The age that a person is first tested for von Willebrand disease (VWD) greatly affects the diagnosis and subsequent treatment, according to a study by researchers in Ireland and the Netherlands that was published in the April 2024 journal Blood. Based on their findings, the study authors recommend a change in the way the mildest forms of the disease are classified, which ultimately should help guide how it is managed.
The most common inheritable bleeding disorder, von Willebrand disease affects about 1% of the U.S. population, or about 3.2 million people. It results when the blood doesn’t have enough or an abnormal function of a certain protein, called von Willebrand factor, to clot properly.
Type 1 is the most common and mildest form of VWD. It is diagnosed when blood concentrations of von Willebrand factor are less than 30 IU/dL (international units per deciliter).
According to the research, there is considerable debate on how to define mild-to-moderate forms of von Willebrand disease.
The consensus among bleeding disorders experts has been that people with von Willebrand factor levels of 30–50 IU/dL should be classified as having low VWF and not type 1.
Recently, however, a panel of bleeding disorders societies and advocacy groups — which included the National Bleeding Disorders Foundation — strongly recommended that people with von Willebrand factor levels of 30–50 IU/dL and a significant bleeding history should be diagnosed with type 1 von Willebrand disease.
The researchers argue that age, rather than a threshold level of factor, is a key to defining the mildest forms of the disease and improving its diagnosis and treatment.
Important Findings from the Study
“We specifically investigated the critical question of whether low VWF is indeed a discrete clinical entity or whether it is instead part of an age-dependent type 1 VWD evolving phenotype,” the researchers write.
By looking at two national studies of more than 500 patients in Ireland and the Netherlands, the researchers determined that von Willebrand factor levels are age-dependent.
Their data highlight the fact that for many people, the diagnosis will depend upon the age at first testing, and “first VWF testing is only a snapshot taken at a single time point on a progressive age-dependent gradient,” the researchers write.

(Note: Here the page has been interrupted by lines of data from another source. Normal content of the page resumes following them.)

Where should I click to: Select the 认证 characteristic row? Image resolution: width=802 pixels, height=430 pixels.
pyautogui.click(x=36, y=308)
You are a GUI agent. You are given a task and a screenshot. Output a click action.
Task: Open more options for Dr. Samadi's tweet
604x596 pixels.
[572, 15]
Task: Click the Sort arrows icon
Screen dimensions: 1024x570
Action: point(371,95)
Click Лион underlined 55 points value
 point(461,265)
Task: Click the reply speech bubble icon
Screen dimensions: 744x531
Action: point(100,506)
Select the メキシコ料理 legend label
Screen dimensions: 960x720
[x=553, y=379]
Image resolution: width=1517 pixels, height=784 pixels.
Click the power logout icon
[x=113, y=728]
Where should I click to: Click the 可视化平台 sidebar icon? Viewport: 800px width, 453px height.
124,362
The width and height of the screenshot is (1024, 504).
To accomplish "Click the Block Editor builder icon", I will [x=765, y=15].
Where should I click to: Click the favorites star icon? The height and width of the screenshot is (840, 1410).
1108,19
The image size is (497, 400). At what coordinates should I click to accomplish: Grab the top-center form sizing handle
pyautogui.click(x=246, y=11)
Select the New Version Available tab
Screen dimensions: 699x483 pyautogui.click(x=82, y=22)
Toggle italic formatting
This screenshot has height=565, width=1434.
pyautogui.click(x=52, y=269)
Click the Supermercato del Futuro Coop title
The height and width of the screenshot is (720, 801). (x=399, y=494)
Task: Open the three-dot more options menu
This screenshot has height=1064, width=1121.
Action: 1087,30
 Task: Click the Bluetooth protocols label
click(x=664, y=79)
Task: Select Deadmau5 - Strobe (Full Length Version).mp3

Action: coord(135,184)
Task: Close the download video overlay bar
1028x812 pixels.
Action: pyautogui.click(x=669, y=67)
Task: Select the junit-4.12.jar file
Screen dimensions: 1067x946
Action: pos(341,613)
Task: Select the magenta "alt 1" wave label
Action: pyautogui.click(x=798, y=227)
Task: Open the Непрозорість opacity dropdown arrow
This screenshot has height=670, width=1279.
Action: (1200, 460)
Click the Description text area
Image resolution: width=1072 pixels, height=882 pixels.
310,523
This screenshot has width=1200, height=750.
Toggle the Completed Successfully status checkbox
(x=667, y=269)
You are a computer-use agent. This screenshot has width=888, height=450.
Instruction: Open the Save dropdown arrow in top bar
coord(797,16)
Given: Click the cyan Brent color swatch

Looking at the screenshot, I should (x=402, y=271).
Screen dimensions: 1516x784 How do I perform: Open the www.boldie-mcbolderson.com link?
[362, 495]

“Importantly, recent studies have demonstrated that there is often a major delay to VWD diagnosis, notably in women with heavy menstrual bleeding,” they write. “Consequently, many of these patients do not have plasma VWF assessment until they are aged 20 to 30 years. Our findings suggest that had these individuals undergone testing earlier in life, their plasma VWF levels would have been <30 IU/dL in many cases and, therefore, would have led to a type 1 VWD diagnosis.”
Ferdows Atiq, M.D., MSc, Ph.D., a senior research fellow with RCSI University of Medicine and Health Sciences in Dublin and the lead author of the study, spoke to HemAware about what the study findings mean for people with mild von Willebrand disease and the health care community.
Recommendations for Diagnosis, Treatment
“All patients with von Willebrand factor levels 30–50 IU/dL with an increased bleeding phenotype should be diagnosed with type 1 von Willebrand disease,” Atiq says.
Atiq also makes this recommendation for clinicians: “Be aware that patients referred at an older age with borderline von Willebrand factor levels around 50 IU/dL, who exhibit an increased bleeding phenotype, might have had lower von Willebrand factor levels (<50 IU/dL) if they had been assessed a few years earlier.”
As a result, if older people with borderline von Willebrand factor levels around 50 IU/dL have a bleeding history, Atiq tells HemAware that “they should be managed similarly to patients with von Willebrand factor levels between 30–50 IU/dL, considering potential changes in von Willebrand factor levels that could have occurred with age.”
Because von Willebrand factor levels can increase with age for some people, Atiq says that anyone with von Willebrand disease should have their VWF levels tested at least once later in life to provide a baseline for their factor levels.
This baseline is important because readings taken during severe bleeding episodes or surgery may not be reliable. “It is known that during acute stress,” Atiq says, “von Willebrand factor levels can temporarily increase and give an inaccurately high value.”
If you have type 1 von Willebrand disease, knowing whether you have low von Willebrand factor levels throughout your life, or a gradual increase in factor levels as you age, can help you in your treatment, Atiq says.
“If your von Willebrand factor levels have for instance normalized to above 100 IU/dL,” he says, “you might benefit more from treatments not involving von Willebrand factor, rather than from receiving desmopressin or von Willebrand factor concentrates, in case of bleeding episodes.”